NYC Machine Learning
On Thursday, December 20th, 2012, OLC attended the NYC Machine Learning Meetup at Pivotal Labs featuring Joseph Turian, head of MetaOptimize. He consults on machine learning, natural language processing and predictive analysis. Turian talked about crowd-learning programming patterns and its current state and where the tech market is moving towards.
Joseph Turian is a post-doctoral research fellow at the Université de Montréal, currently studying deep method learning. He has 20-year coding experience and focuses on using sophisticated machine learning techniques to approach large-scale problems in natural language. His firm, MetaOptimize is a consultancy on big data, healthcare, finance and other models.
Turian talked about the "ghosts of work," which was categorized into three buckets: past, present and future. "In the past," Turian said, "work was delegated to other people." The present, "work is delegated to both people and computers." The future, "we think that work will be delegated to artificial intelligence." Artificial intelligence can be measured using the Turing Test, which can measure the machine's ability to "successfully imitate humans." The new age for AI "is driven by research interested in methods that move us to AI space," Turian said. "Deep machine learning is a trick to do AI."
The task of AI is to create a computer that successfully imitates a human. "The trick is for the computer to pass the work to the human and pass it off as AI," Turian said. "We don't have true AI right now, but we want it. We have to settle for artificial-artificial intelligence, or to just to leave out the double negative, natural intelligence. This means person to computer to people. It's crowd programming [crowd labor]."
"Crowd labor is basically crowd-sourced information work for pay. It's not volunteer crowd sourcing, like Wikipedia. It's not on-demand errands or virtual outsourcing or even traditional BPO [Business Processing Outsourcing]," Turian said. "Crowd-labor sourcing is very helpful—a virtual assembly line can be created and work can be delegated to specific people. Multiple eyes per task means a reliable result, versus, the in-house approach, where costly training and one person per task means the company can't scale to meet demand and results in less than acceptable results."

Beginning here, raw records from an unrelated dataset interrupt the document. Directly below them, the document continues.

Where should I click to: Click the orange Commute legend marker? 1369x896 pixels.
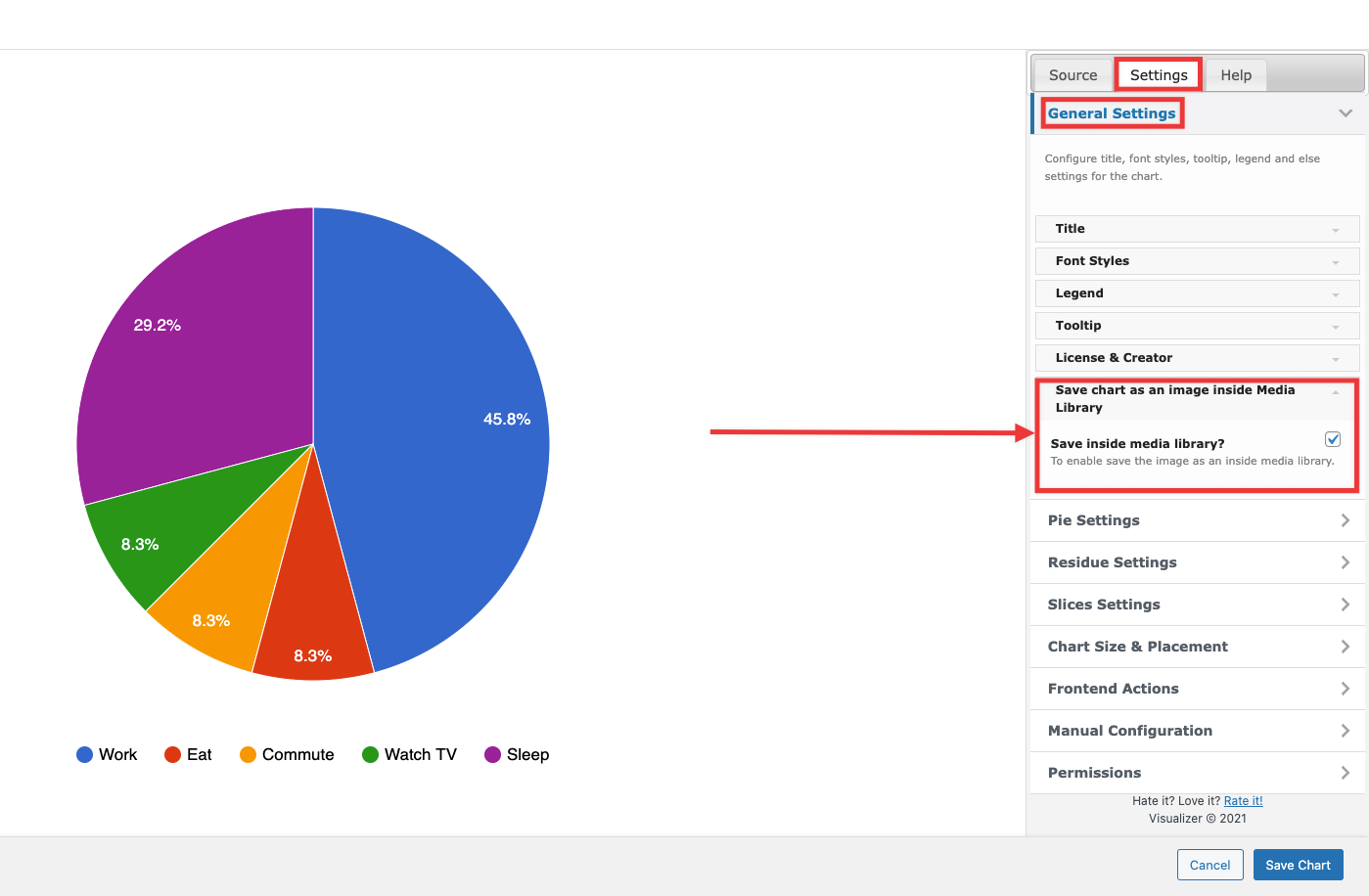coord(248,754)
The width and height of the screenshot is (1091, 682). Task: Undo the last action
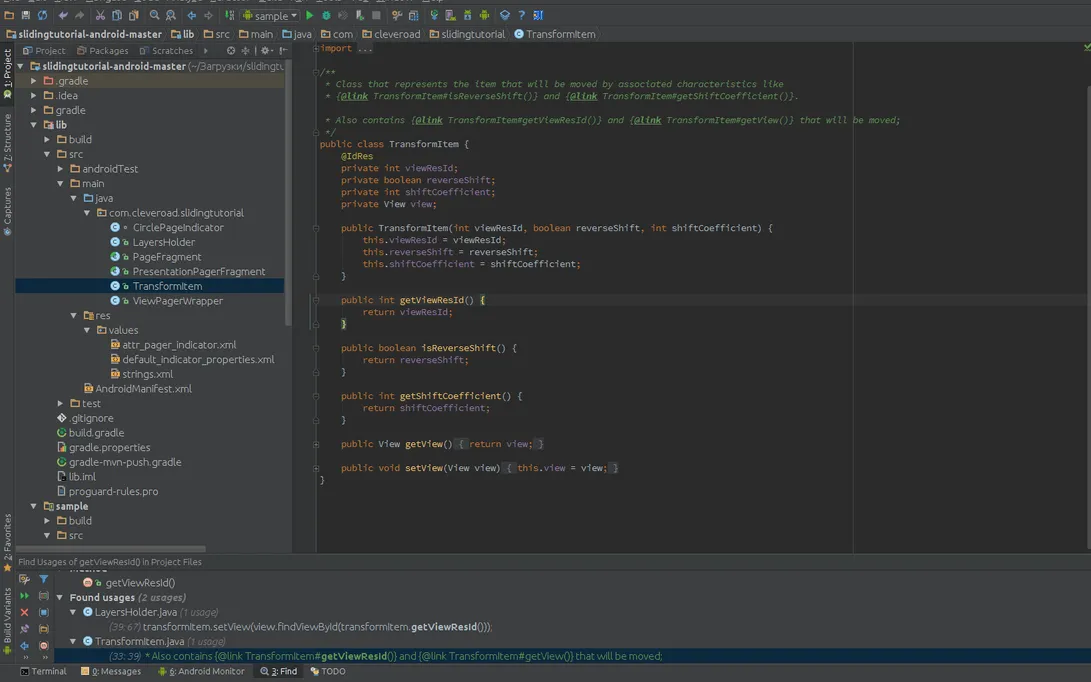click(x=61, y=15)
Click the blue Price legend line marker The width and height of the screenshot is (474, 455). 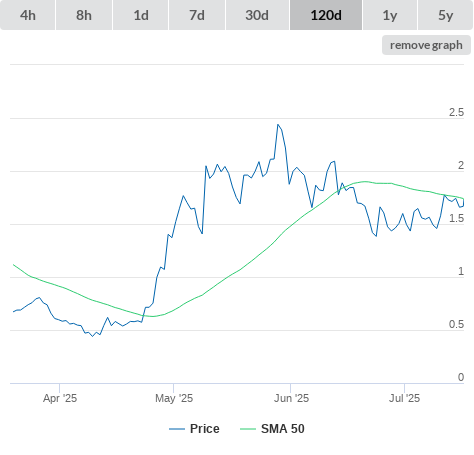pyautogui.click(x=177, y=429)
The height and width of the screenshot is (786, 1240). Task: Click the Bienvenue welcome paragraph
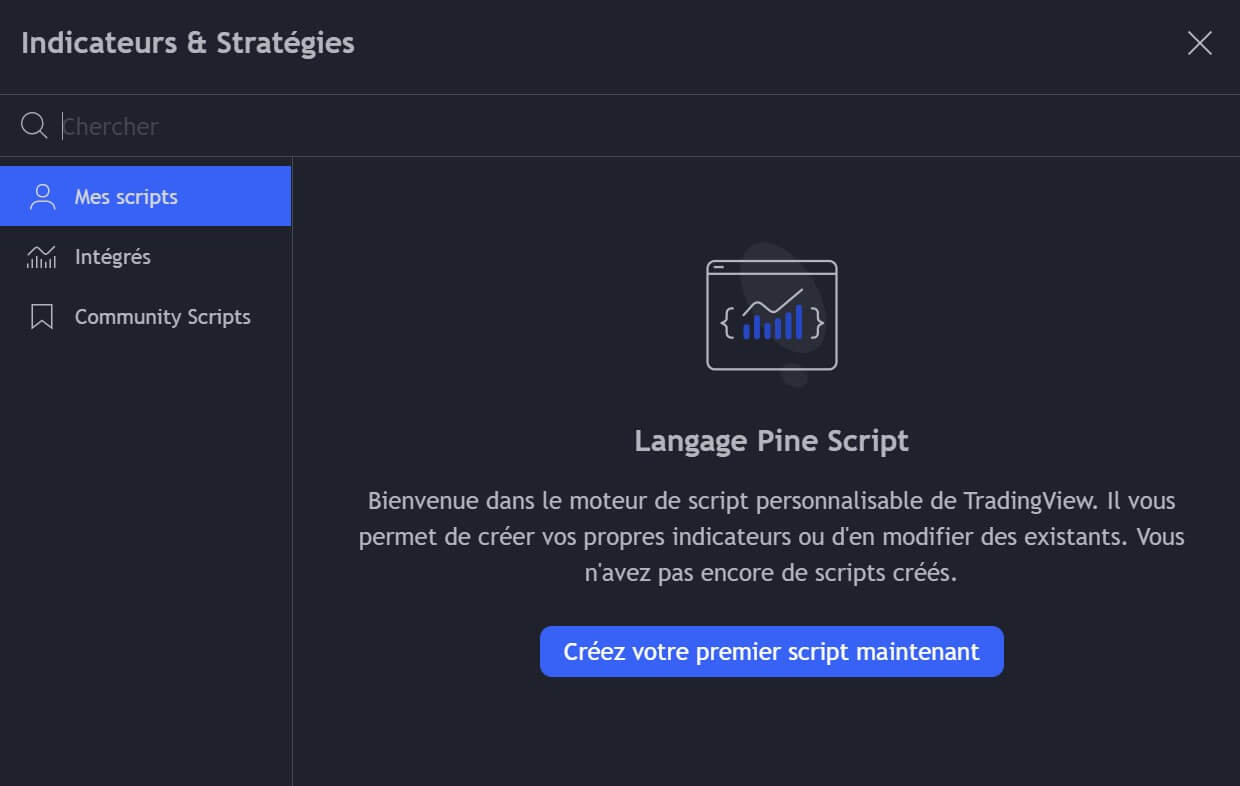click(x=771, y=537)
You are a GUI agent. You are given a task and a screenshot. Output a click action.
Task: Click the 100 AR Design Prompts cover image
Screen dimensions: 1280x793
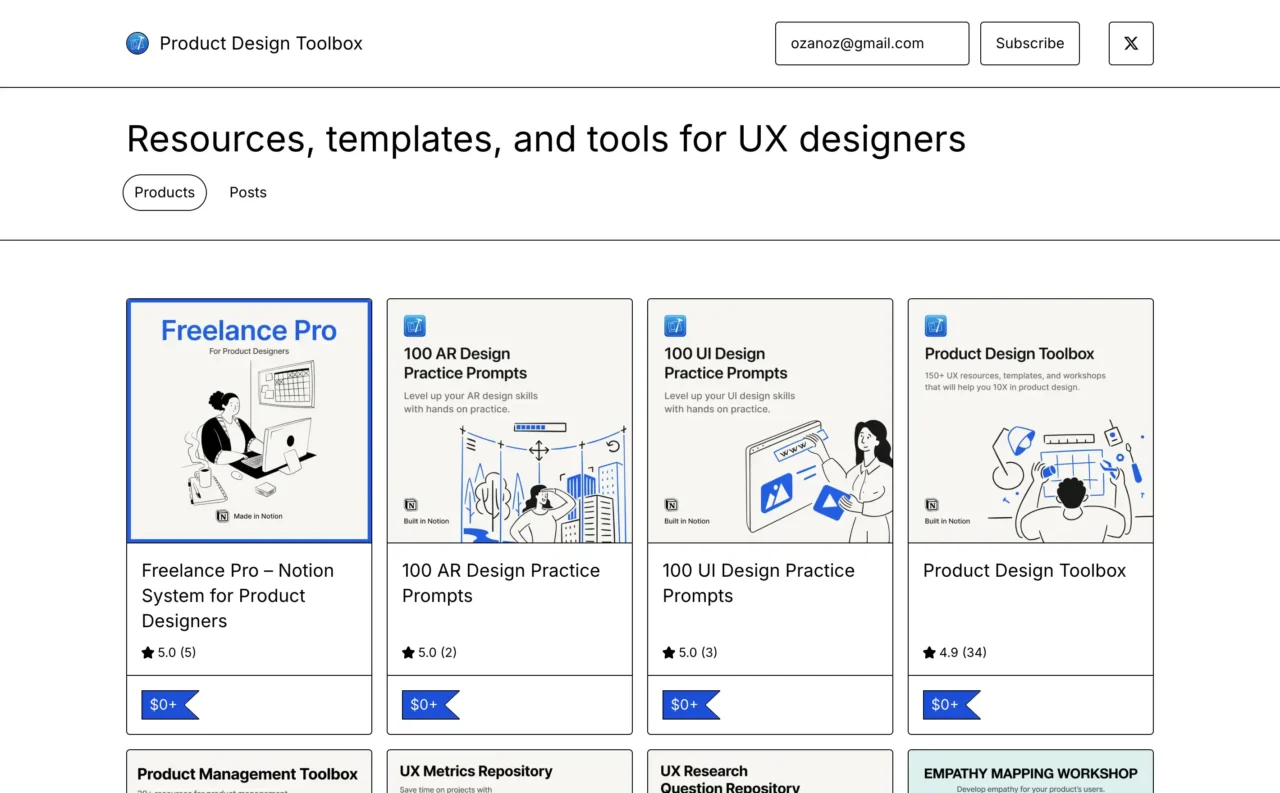click(509, 420)
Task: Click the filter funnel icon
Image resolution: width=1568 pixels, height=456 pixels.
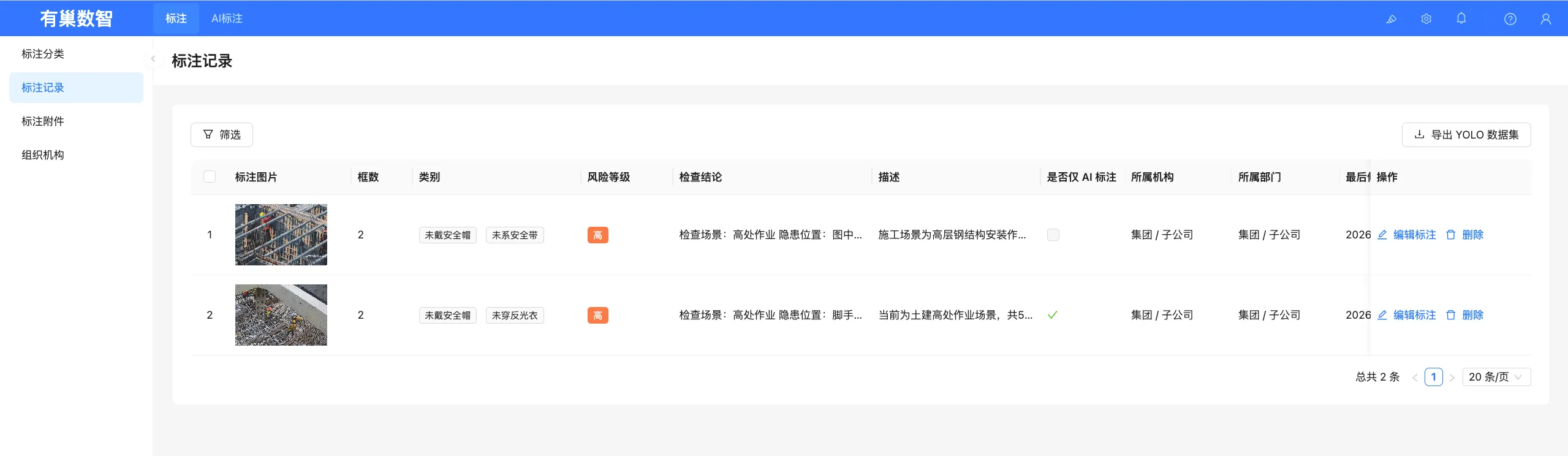Action: (x=208, y=134)
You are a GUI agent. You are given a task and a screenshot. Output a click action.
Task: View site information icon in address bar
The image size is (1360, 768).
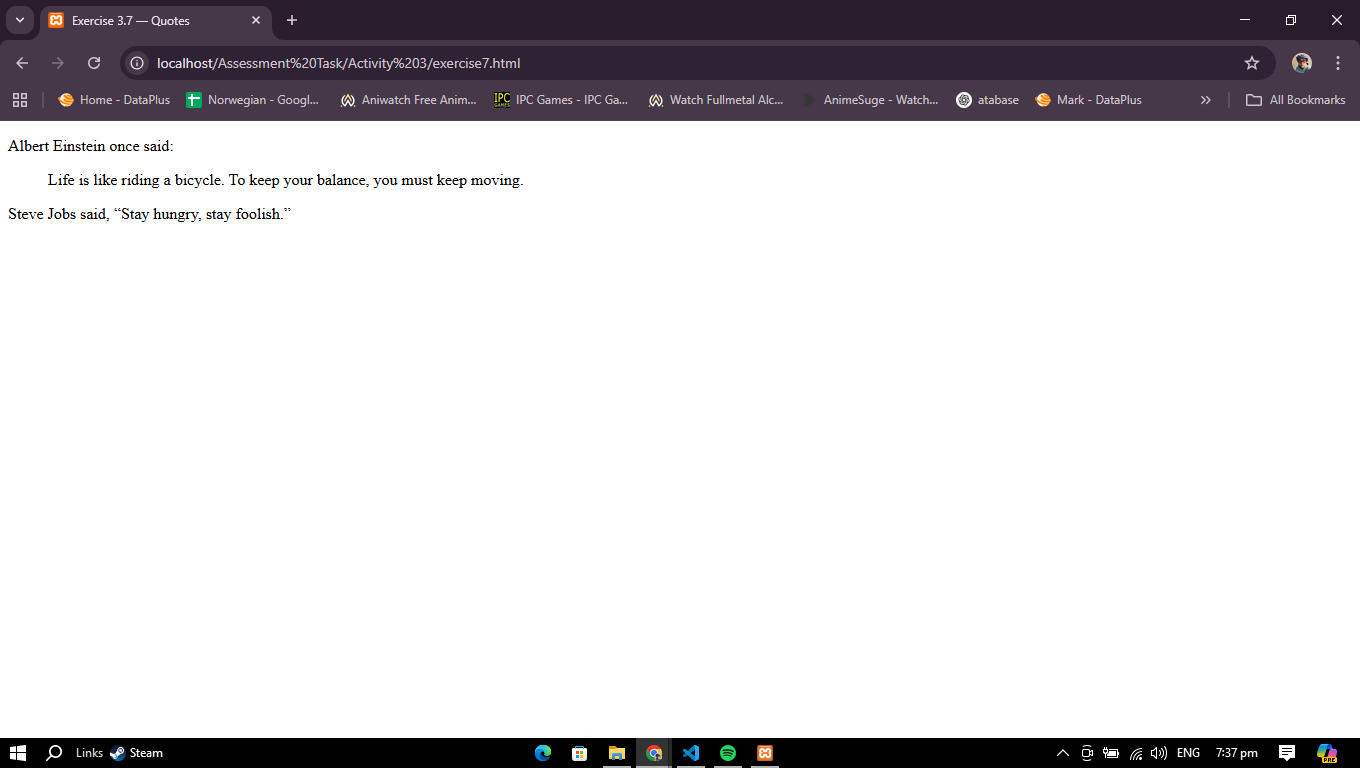click(x=138, y=63)
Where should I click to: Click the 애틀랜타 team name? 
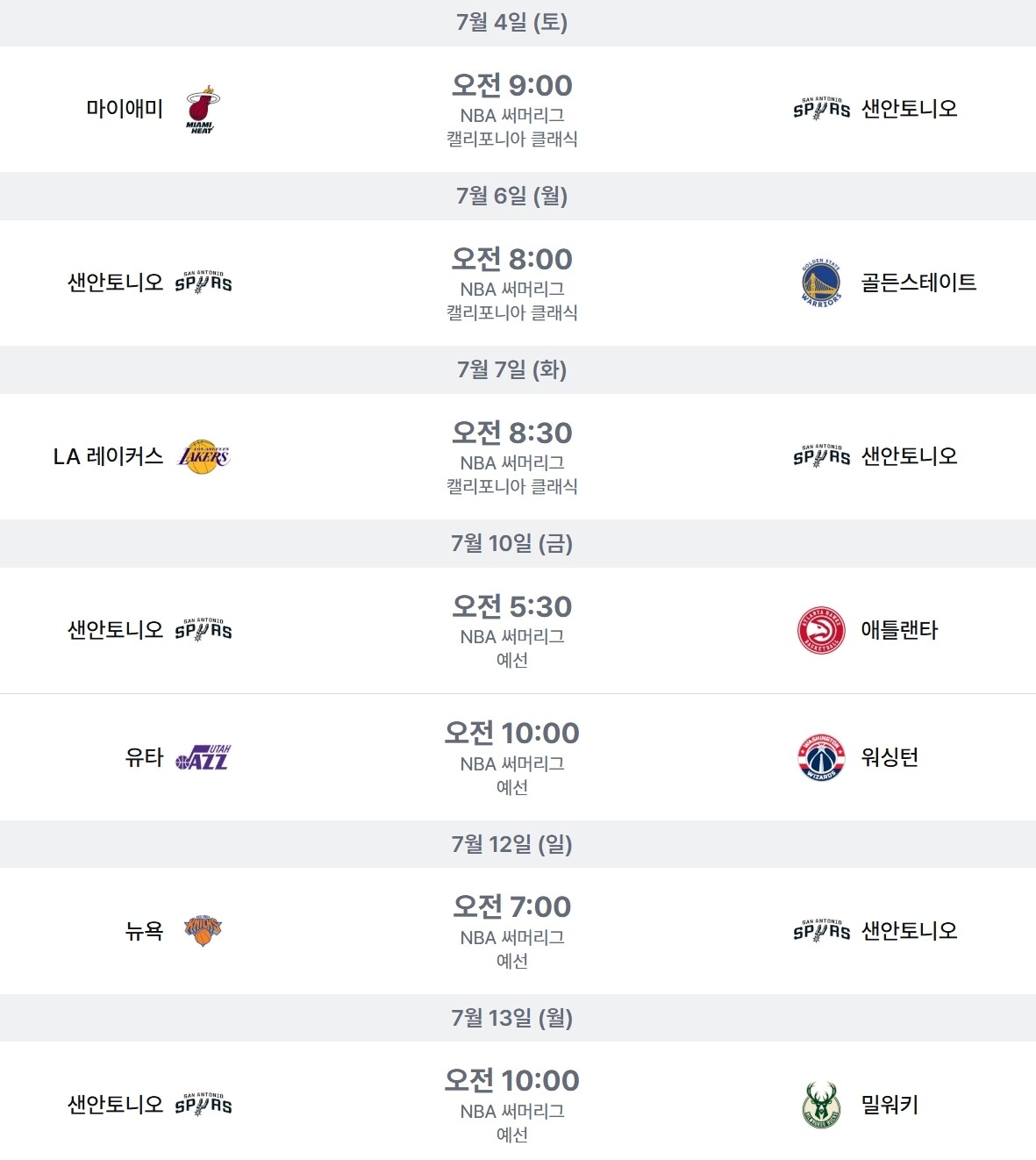tap(899, 630)
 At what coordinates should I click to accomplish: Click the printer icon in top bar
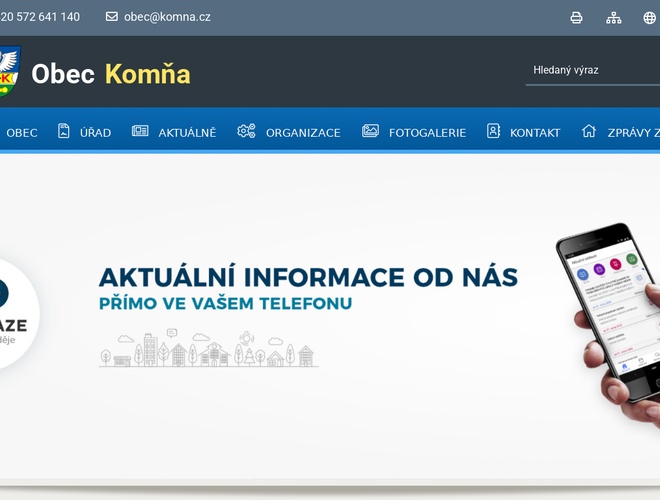pos(576,18)
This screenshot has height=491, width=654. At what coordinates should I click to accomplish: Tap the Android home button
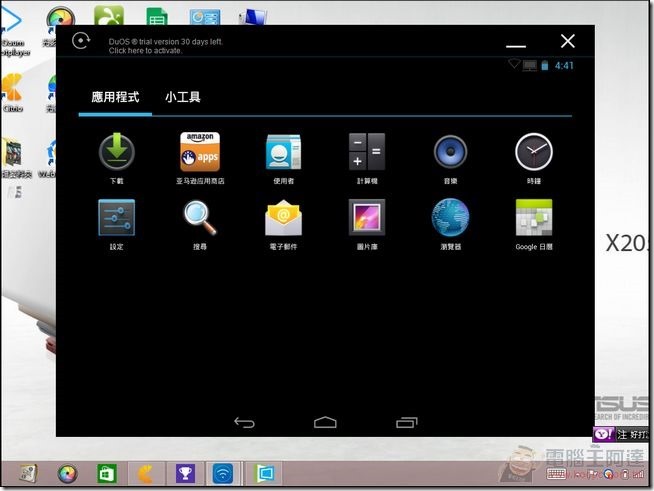325,422
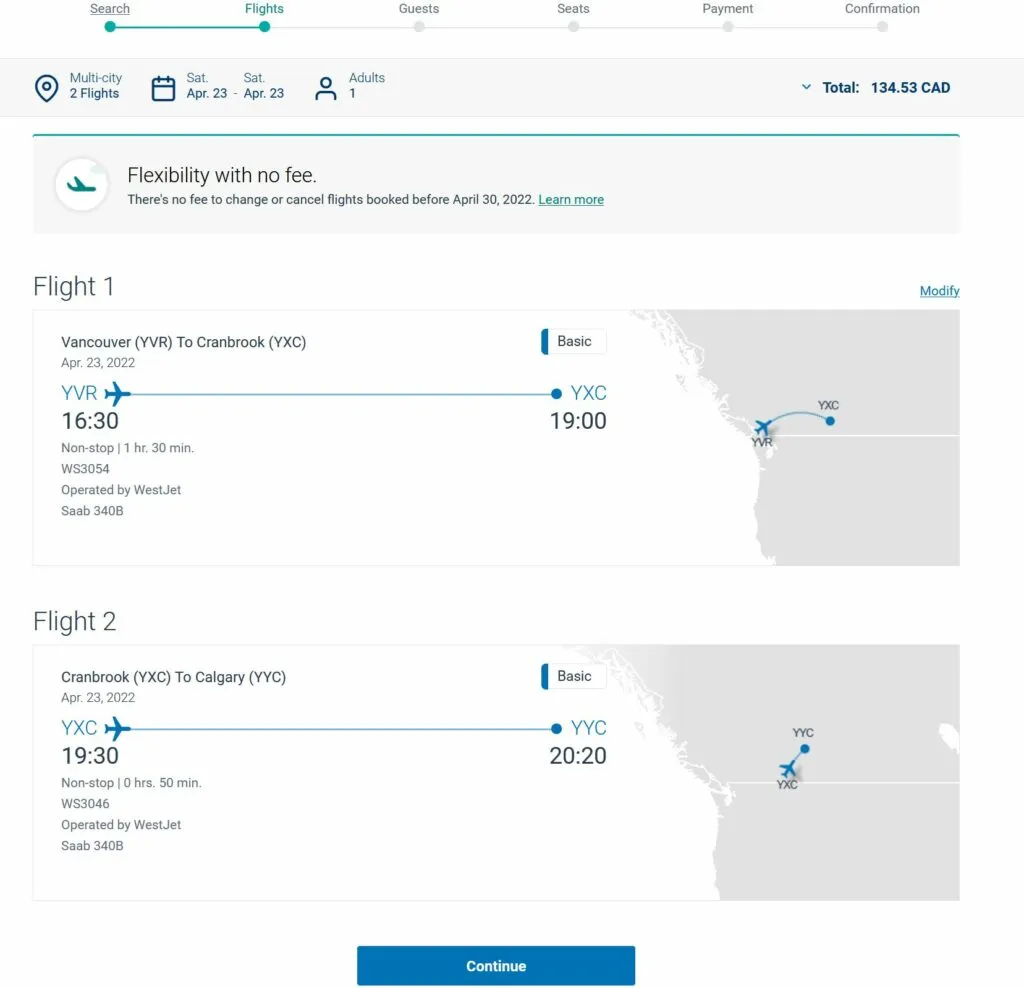
Task: Open the Basic fare label for Flight 1
Action: click(572, 341)
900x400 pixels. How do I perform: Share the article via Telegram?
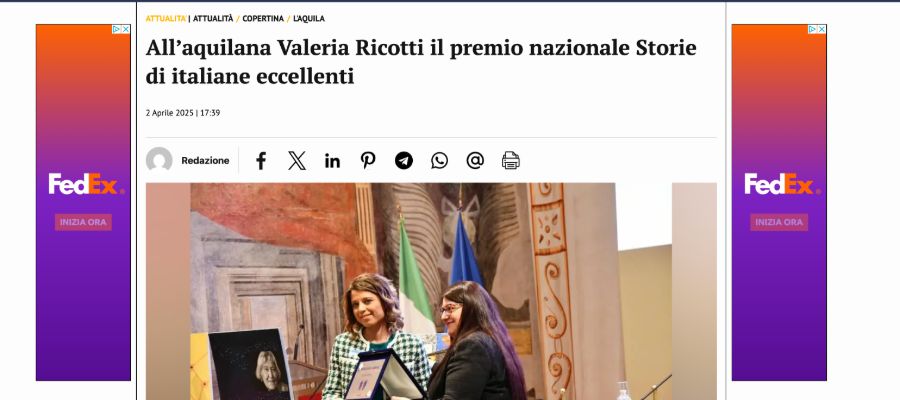pos(404,161)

Crowd programming uses humans and computer power. It allows for more accurate data entry, and crowd labor means automatic quality assurance (QA) versus temp workers or interns, which bring about 86% accuracy to crowd labor's 98% accuracy. "Crowd labor allows for an increase in scalability and accuracy," Turian summed up.
"Sentiment analysis is error prone," Turian said. "Crowd labor, though, gives accurate results. We can take output from people and take it as training data for computers."
"It's proven that demands for products increase if grammar in reviews are well-written," he said. "It's hard to develop grammar check, so interns are hired, but that's time-consuming and costly. If you use crowd labor, you save money and increase profit margins."
"When we're talking about intelligent applications that we want versus intelligent applications that we have, what we have right now is commoditized crowd-labor applications and enterprise crowd-labor applications," Turian said. "Cloud computing and crowd labor both stack in similar ways: app, platform and infrastructure. Cloud is abundant (app), robust (platform) and unreliable (infrastructure). Crowd labor is broken up into two stacks: commoditized and enterprise. The commoditized side is few (app), immature (platform) and unreliable (infrastructure). The enterprise side is some (app), generic (platform) and unreliable (infrastructure)."
"If you want to build a crowd-labor platform, you need to do the following," Turian said. "Build your own code—you must build auto QA for each module in your business plan. Use CrowdFlower—it's good for one-shot annotation and has no native support for business processes; you need to code that yourself. It does need gold-standard data to do auto QA, though. Use MobileWorks—it feels like they actually care about you as a third-party developer. This is what you actually want. The advantages are that there is native support for business processes and there's no need for gold-standard data, but the disadvantage is that it's an immature platform. And if you have small capital, let's say $500 to spend, use oDesk for labor."
Turian asked how a robust crowd-labor platform be developed. "Well," he said, "there are two ways: curation and technology. Curation allows for reliable workers as opposed to technology, which produces unreliable workers."
He also listed a few platforms to watch in 2013. "Know these crowd-computing systems," Turian said. "These are best positioned to dominate enterprise. MobileWorks is the most ambitions yet the least mature. CloudFactory has BPO down to an art and its the fasted at building new apps. CrowdFlower is the best self-serve platform and it will have the biggest app-sentiment tool. Servio, I think, will be a quiet juggernaut. It has the best enterprise app: product merchandise app."
The technology for auto QA involves reputation, grading, gold-standard, voting and patterns. "Intelligent dispatching and rating is a hard valuable open problem. Worker communication is necessary." To create business processes, like invoices or bill processing, the answer is to do it manually. "But can we do this automatically?" Turian asked. "The answer is to program the crowd. You start with one module, and then the crowd splits it into two steps. Locate each field, transcribe each field. Program the crowd to program the crowd!"
To sum up, he reiterated the emergence of crowd labor. "It will be game-changing," he said. "There will be dramatic changes in AI apps. It will all be ubiquitous soon."